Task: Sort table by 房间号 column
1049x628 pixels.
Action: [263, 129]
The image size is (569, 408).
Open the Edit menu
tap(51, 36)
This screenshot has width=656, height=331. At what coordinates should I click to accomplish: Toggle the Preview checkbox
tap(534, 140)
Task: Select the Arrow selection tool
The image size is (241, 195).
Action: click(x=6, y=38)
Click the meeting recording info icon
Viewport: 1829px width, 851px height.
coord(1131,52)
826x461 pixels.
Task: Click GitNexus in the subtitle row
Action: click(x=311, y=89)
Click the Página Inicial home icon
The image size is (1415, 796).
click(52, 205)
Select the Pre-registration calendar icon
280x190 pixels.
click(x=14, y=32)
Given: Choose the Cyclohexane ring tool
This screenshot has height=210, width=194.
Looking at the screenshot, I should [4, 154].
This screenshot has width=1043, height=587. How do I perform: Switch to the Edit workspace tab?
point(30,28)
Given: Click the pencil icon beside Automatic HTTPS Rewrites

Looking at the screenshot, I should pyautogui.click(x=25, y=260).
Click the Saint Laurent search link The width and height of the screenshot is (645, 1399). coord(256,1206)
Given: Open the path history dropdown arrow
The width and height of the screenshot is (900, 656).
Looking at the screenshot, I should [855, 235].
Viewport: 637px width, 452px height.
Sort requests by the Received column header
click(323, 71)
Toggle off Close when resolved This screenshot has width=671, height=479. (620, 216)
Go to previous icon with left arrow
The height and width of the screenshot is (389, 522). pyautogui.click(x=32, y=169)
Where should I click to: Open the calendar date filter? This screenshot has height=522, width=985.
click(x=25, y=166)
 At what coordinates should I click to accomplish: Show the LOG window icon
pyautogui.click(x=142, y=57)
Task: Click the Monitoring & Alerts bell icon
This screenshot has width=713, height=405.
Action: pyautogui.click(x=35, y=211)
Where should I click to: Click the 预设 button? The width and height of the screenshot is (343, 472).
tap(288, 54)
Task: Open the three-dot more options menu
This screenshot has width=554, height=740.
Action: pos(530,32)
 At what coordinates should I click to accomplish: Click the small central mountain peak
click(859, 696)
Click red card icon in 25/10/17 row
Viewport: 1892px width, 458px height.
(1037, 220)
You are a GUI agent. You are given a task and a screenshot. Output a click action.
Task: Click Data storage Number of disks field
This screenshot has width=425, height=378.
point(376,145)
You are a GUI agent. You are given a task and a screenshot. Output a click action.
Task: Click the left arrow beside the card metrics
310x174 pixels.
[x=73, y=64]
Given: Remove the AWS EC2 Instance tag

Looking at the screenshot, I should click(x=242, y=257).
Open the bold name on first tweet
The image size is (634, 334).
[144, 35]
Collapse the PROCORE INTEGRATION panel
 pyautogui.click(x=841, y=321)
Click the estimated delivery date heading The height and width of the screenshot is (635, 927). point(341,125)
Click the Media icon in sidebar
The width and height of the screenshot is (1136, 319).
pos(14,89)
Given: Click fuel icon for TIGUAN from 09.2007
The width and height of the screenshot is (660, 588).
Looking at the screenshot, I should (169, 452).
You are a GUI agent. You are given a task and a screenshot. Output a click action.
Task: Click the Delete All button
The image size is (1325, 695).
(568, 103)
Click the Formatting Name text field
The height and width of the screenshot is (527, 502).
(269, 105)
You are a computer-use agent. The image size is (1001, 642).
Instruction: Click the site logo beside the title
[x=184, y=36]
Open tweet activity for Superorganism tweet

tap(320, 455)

:::

TASK BRIEF: Write out the lines above verbatim, starting at the first line and ending at the line containing "tap(534, 140)", both included.

FINISHED ANSWER:
Task: Sort table by 房间号 column
1049x628 pixels.
Action: [263, 129]
The image size is (569, 408).
Open the Edit menu
tap(51, 36)
This screenshot has width=656, height=331. At what coordinates should I click to accomplish: Toggle the Preview checkbox
tap(534, 140)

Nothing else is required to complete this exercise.